### Input material
-------------------------

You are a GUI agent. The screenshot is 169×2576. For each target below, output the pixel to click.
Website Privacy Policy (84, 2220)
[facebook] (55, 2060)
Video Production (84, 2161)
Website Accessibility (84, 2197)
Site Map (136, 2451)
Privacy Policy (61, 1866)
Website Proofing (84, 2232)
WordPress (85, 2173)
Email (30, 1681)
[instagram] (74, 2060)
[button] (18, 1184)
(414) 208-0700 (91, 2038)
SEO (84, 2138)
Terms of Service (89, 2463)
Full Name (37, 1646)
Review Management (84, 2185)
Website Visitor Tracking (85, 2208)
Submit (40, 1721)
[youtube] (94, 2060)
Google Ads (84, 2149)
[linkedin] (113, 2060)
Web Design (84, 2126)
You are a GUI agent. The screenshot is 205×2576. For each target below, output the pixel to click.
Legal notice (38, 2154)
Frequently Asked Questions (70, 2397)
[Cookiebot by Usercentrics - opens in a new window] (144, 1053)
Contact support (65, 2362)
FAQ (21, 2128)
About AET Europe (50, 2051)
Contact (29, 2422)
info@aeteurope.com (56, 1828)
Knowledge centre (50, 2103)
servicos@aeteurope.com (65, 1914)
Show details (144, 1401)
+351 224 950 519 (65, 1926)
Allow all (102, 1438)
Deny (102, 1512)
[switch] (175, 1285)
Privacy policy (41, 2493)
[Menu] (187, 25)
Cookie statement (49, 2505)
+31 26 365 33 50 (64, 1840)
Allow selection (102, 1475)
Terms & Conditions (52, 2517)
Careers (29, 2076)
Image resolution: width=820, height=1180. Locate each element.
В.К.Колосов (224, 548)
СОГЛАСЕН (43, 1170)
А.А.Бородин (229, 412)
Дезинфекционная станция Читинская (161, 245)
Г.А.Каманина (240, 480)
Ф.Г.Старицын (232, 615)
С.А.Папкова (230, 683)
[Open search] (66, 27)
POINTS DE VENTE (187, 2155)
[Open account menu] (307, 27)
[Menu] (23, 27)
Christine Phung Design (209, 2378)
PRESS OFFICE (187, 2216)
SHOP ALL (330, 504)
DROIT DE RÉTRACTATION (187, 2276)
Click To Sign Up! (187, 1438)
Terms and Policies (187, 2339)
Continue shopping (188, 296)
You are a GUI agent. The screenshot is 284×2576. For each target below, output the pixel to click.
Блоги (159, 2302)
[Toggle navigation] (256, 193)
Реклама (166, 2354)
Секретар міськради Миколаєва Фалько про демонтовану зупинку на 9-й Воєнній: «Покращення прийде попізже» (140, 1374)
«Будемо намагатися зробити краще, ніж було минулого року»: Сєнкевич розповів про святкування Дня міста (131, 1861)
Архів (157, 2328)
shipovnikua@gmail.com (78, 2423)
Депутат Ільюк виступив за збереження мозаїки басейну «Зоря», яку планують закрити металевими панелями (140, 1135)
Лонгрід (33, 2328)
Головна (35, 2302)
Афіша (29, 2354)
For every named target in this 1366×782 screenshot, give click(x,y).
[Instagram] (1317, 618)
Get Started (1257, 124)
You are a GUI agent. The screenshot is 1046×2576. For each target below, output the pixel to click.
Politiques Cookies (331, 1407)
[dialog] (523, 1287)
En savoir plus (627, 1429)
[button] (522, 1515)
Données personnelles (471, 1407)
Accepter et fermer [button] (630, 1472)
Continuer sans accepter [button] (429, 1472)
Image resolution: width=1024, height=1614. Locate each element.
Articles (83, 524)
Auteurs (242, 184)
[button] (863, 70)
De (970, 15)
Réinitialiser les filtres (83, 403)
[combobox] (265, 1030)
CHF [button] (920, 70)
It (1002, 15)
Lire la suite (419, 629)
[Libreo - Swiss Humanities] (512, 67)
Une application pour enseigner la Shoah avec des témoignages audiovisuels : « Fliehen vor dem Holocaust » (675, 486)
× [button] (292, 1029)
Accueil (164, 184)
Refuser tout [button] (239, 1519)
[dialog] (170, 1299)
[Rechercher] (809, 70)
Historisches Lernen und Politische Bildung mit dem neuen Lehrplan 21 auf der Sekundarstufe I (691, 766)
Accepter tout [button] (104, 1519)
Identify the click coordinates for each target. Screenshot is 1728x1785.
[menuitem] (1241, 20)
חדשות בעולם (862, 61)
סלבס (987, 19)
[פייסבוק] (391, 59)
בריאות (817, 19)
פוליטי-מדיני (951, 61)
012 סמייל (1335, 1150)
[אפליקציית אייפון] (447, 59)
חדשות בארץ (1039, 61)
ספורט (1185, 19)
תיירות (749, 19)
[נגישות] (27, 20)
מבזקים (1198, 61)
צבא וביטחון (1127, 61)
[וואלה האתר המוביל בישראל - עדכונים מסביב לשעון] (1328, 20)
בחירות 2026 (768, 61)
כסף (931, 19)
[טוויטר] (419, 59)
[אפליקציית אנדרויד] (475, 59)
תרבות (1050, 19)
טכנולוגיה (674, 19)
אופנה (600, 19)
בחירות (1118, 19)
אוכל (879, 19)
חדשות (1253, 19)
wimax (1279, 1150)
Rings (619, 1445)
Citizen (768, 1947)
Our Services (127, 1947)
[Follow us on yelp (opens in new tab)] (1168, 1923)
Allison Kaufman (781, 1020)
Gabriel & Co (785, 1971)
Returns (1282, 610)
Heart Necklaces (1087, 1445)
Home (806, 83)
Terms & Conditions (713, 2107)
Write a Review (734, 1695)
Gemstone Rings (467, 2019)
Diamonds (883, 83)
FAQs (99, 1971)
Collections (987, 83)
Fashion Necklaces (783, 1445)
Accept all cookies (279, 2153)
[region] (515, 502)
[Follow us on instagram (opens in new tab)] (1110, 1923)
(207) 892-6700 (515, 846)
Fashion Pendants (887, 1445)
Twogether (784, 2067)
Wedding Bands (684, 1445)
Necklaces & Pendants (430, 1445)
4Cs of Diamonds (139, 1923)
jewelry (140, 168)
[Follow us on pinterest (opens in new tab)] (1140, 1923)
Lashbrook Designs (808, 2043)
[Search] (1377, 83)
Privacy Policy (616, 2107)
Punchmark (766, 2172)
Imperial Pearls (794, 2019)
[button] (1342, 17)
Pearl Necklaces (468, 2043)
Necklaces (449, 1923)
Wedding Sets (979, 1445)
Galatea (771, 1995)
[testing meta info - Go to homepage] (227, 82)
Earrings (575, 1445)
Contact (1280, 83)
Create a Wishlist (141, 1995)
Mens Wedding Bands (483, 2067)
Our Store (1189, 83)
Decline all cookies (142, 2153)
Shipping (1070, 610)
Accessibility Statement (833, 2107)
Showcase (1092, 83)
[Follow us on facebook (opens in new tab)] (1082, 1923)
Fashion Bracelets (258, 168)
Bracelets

-------------------------

### Directions for this task
Starting at the line above that holds "[facebook] (55, 2060)" and ending at the line that holds "Депутат Ільюк виступив", transcribe each line exactly and include no other lines.

### Response
[facebook] (55, 2060)
Video Production (84, 2161)
Website Accessibility (84, 2197)
Site Map (136, 2451)
Privacy Policy (61, 1866)
Website Proofing (84, 2232)
WordPress (85, 2173)
Email (30, 1681)
[instagram] (74, 2060)
[button] (18, 1184)
(414) 208-0700 (91, 2038)
SEO (84, 2138)
Terms of Service (89, 2463)
Full Name (37, 1646)
Review Management (84, 2185)
Website Visitor Tracking (85, 2208)
Submit (40, 1721)
[youtube] (94, 2060)
Google Ads (84, 2149)
[linkedin] (113, 2060)
Web Design (84, 2126)
You are a GUI agent. The screenshot is 205×2576. For each target below, output the pixel to click.
Legal notice (38, 2154)
Frequently Asked Questions (70, 2397)
[Cookiebot by Usercentrics - opens in a new window] (144, 1053)
Contact support (65, 2362)
FAQ (21, 2128)
About AET Europe (50, 2051)
Contact (29, 2422)
info@aeteurope.com (56, 1828)
Knowledge centre (50, 2103)
servicos@aeteurope.com (65, 1914)
Show details (144, 1401)
+351 224 950 519 (65, 1926)
Allow all (102, 1438)
Deny (102, 1512)
[switch] (175, 1285)
Privacy policy (41, 2493)
[Menu] (187, 25)
Cookie statement (49, 2505)
+31 26 365 33 50 (64, 1840)
Allow selection (102, 1475)
Terms & Conditions (52, 2517)
Careers (29, 2076)
Image resolution: width=820, height=1180. Locate each element.
В.К.Колосов (224, 548)
СОГЛАСЕН (43, 1170)
А.А.Бородин (229, 412)
Дезинфекционная станция Читинская (161, 245)
Г.А.Каманина (240, 480)
Ф.Г.Старицын (232, 615)
С.А.Папкова (230, 683)
[Open search] (66, 27)
POINTS DE VENTE (187, 2155)
[Open account menu] (307, 27)
[Menu] (23, 27)
Christine Phung Design (209, 2378)
PRESS OFFICE (187, 2216)
SHOP ALL (330, 504)
DROIT DE RÉTRACTATION (187, 2276)
Click To Sign Up! (187, 1438)
Terms and Policies (187, 2339)
Continue shopping (188, 296)
You are a GUI agent. The screenshot is 284×2576. For each target below, output the pixel to click.
Блоги (159, 2302)
[Toggle navigation] (256, 193)
Реклама (166, 2354)
Секретар міськради Миколаєва Фалько про демонтовану зупинку на 9-й Воєнній: «Покращення прийде попізже» (140, 1374)
«Будемо намагатися зробити краще, ніж було минулого року»: Сєнкевич розповів про святкування Дня міста (131, 1861)
Архів (157, 2328)
shipovnikua@gmail.com (78, 2423)
Депутат Ільюк виступив за збереження мозаїки басейну «Зоря», яку планують закрити металевими панелями (140, 1135)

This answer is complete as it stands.